• _TASK OBJECTIVE_:
Please quote the records word for word, from the line with "How do I perform: Tap" up to and including the last line of the records, and leave the pictures out of your answer.

• _DATASET EXTRACT_:
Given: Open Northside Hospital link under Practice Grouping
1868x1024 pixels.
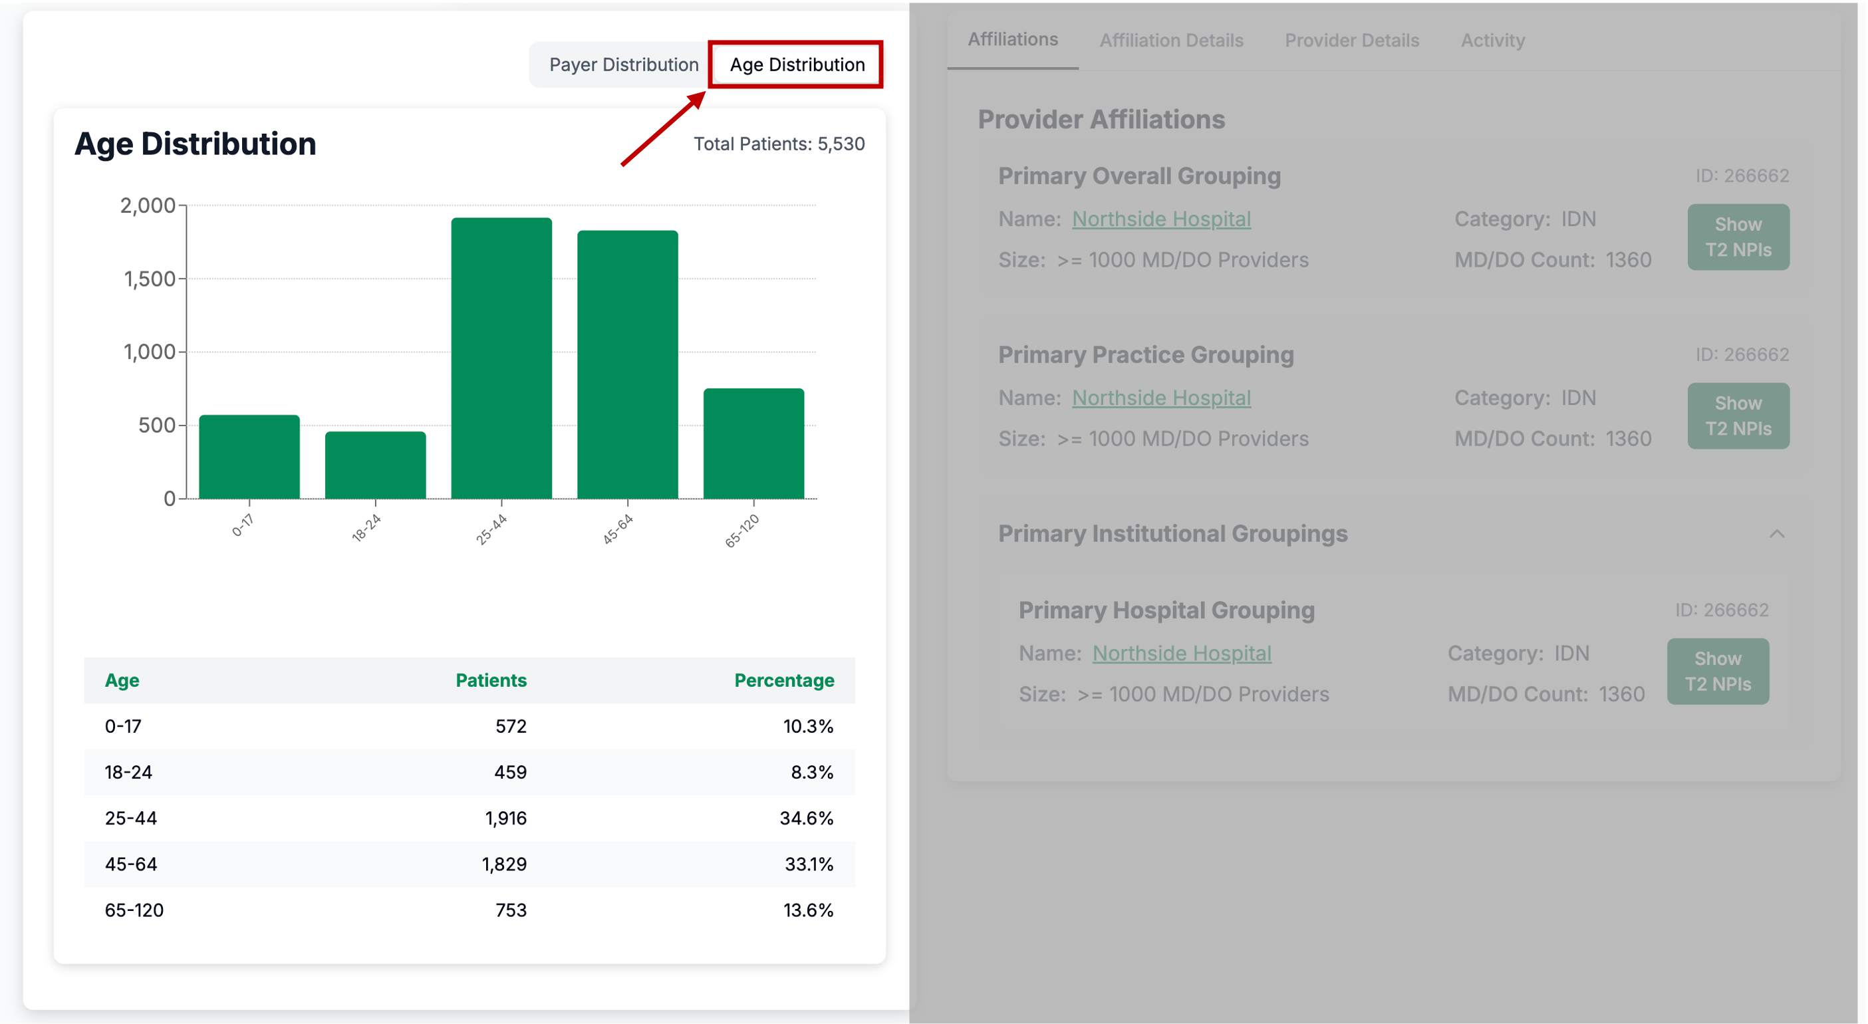Looking at the screenshot, I should pyautogui.click(x=1161, y=397).
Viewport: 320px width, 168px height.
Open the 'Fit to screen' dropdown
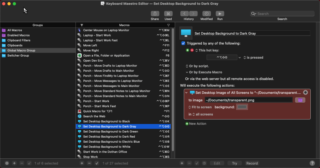(200, 107)
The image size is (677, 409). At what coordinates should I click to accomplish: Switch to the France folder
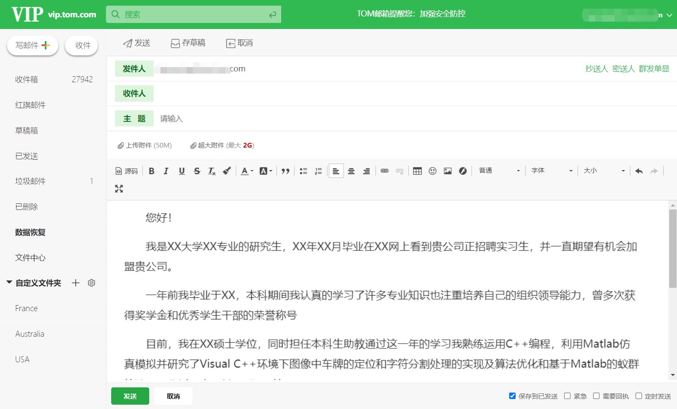click(x=26, y=308)
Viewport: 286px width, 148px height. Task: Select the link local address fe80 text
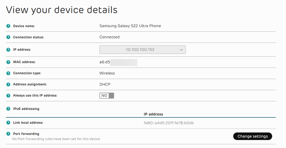click(169, 123)
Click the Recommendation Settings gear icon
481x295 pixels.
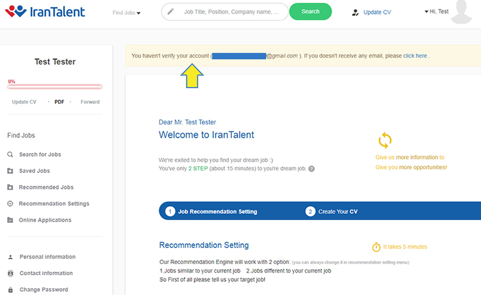click(10, 204)
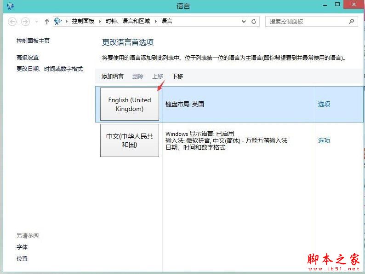Click the forward navigation arrow
The image size is (365, 274).
[26, 22]
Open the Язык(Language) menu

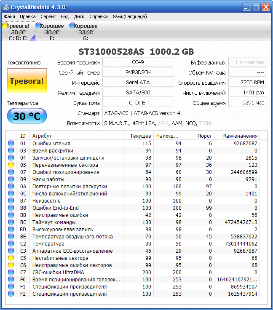coord(130,16)
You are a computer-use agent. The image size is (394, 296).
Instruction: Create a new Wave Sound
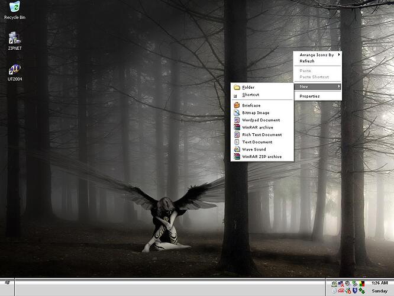click(254, 149)
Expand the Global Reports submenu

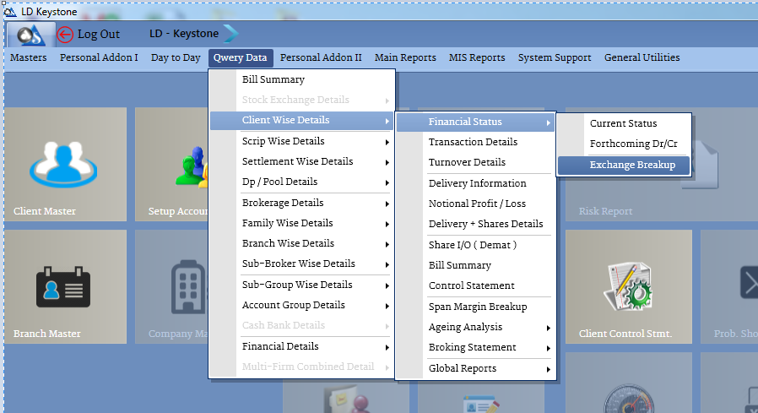490,368
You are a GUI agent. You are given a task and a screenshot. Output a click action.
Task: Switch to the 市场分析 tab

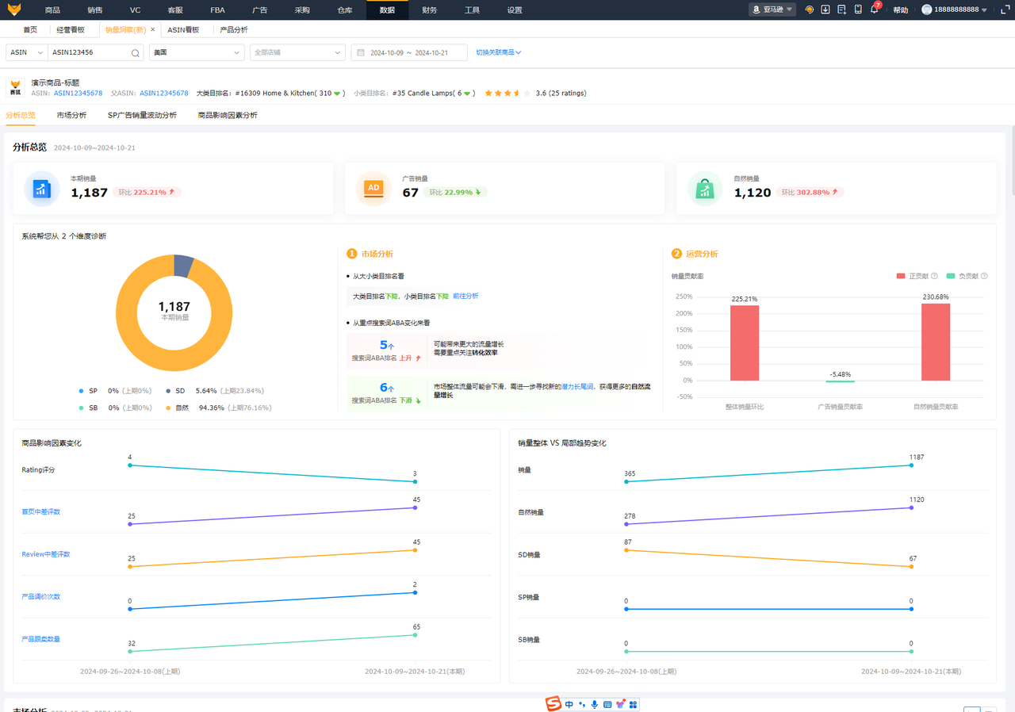[71, 115]
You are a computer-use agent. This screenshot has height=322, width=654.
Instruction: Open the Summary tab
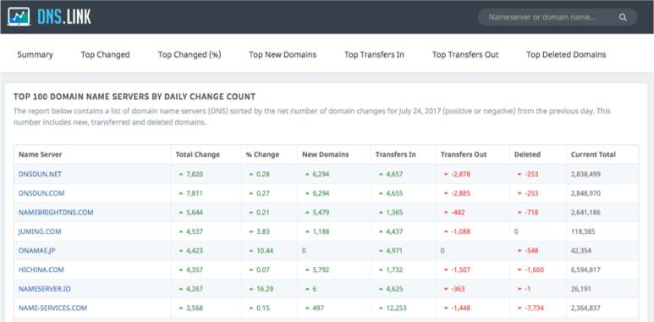35,55
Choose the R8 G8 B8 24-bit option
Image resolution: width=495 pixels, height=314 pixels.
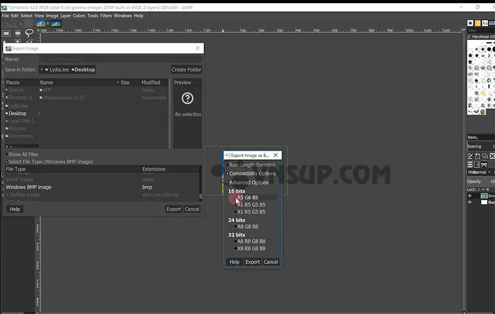pos(247,227)
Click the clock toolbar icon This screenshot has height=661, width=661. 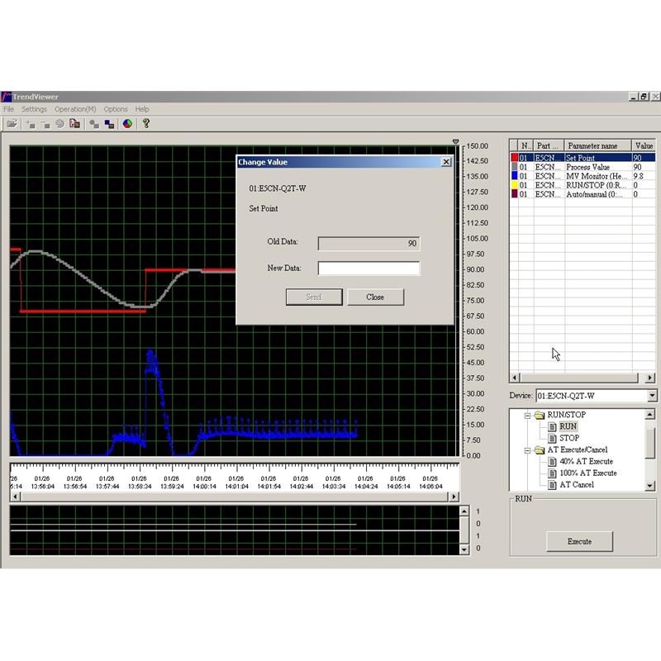click(59, 123)
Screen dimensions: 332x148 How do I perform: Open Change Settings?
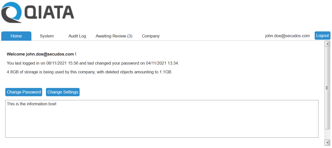coord(63,92)

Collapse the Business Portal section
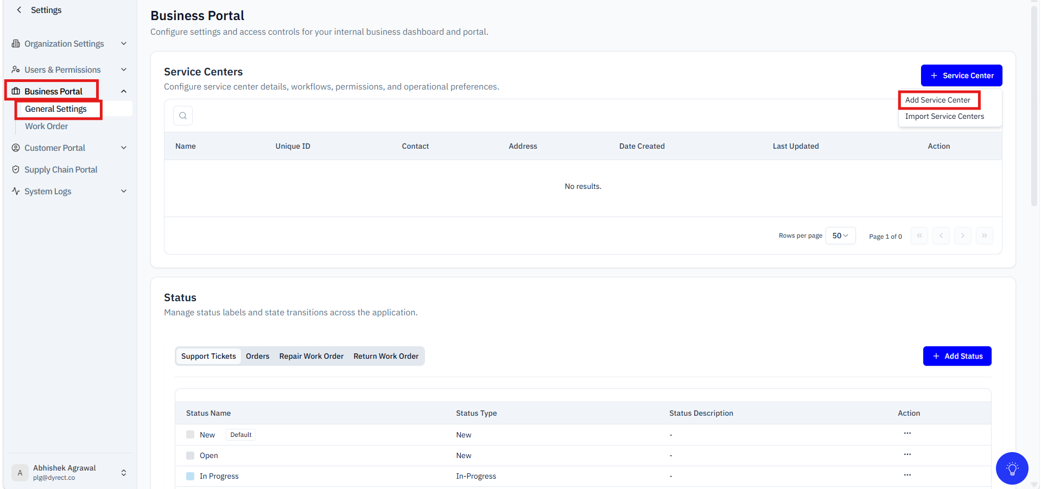click(124, 91)
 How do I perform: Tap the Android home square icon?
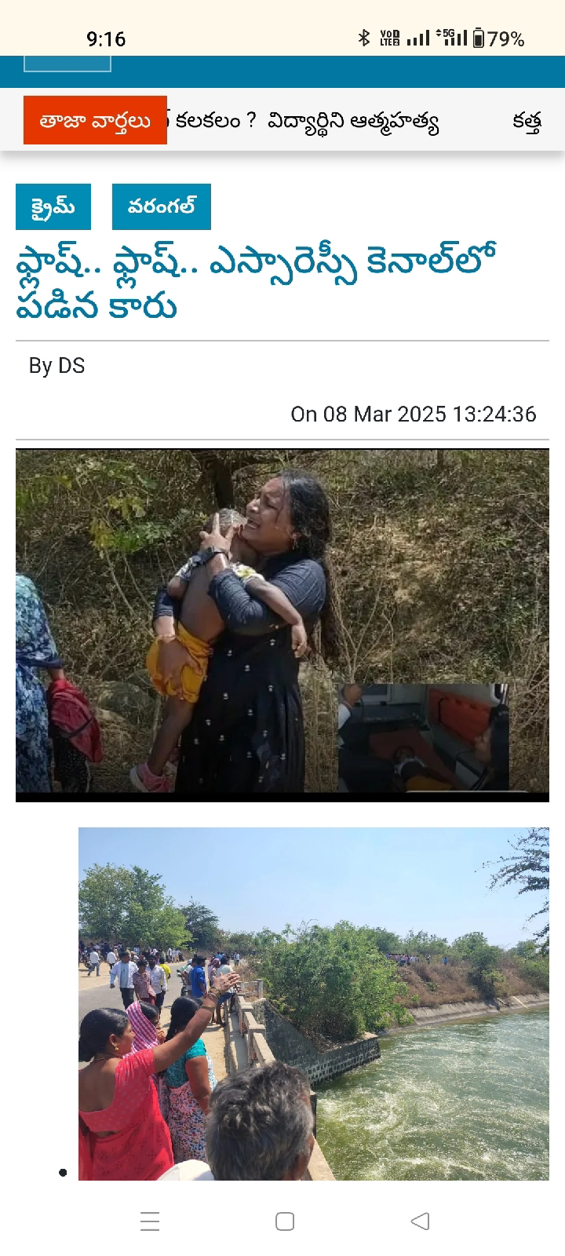(x=285, y=1221)
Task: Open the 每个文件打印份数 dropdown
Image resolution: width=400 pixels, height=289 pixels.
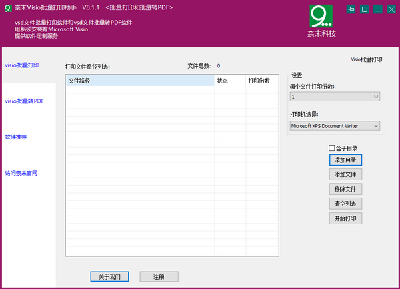Action: click(335, 97)
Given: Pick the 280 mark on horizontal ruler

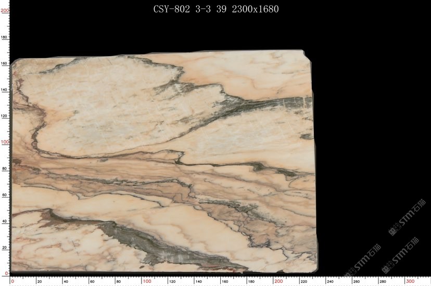Looking at the screenshot, I should pos(383,282).
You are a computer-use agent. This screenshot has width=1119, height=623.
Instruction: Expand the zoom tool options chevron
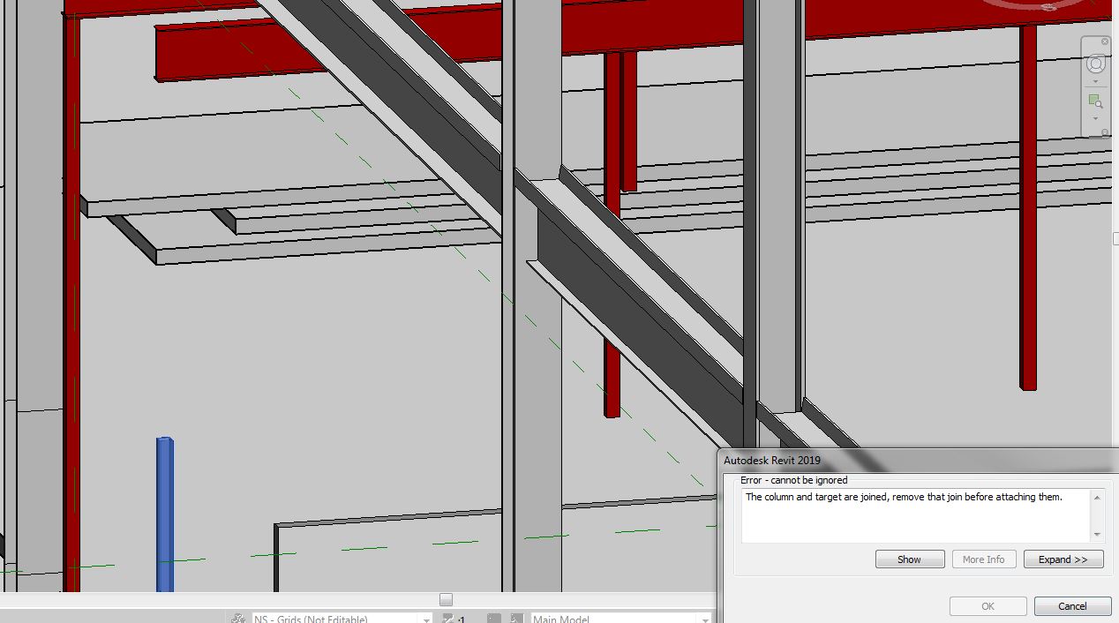coord(1096,117)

• _CORRECT RESPONSE_:
 How do I perform: Tap the Android home square icon?
(x=285, y=1221)
Task: Open the 每个文件打印份数 dropdown
Image resolution: width=400 pixels, height=289 pixels.
Action: click(335, 97)
Given: Pick the 280 mark on horizontal ruler

Looking at the screenshot, I should pos(383,282).
You are a computer-use agent. This screenshot has width=1119, height=623.
Instruction: Expand the zoom tool options chevron
coord(1096,117)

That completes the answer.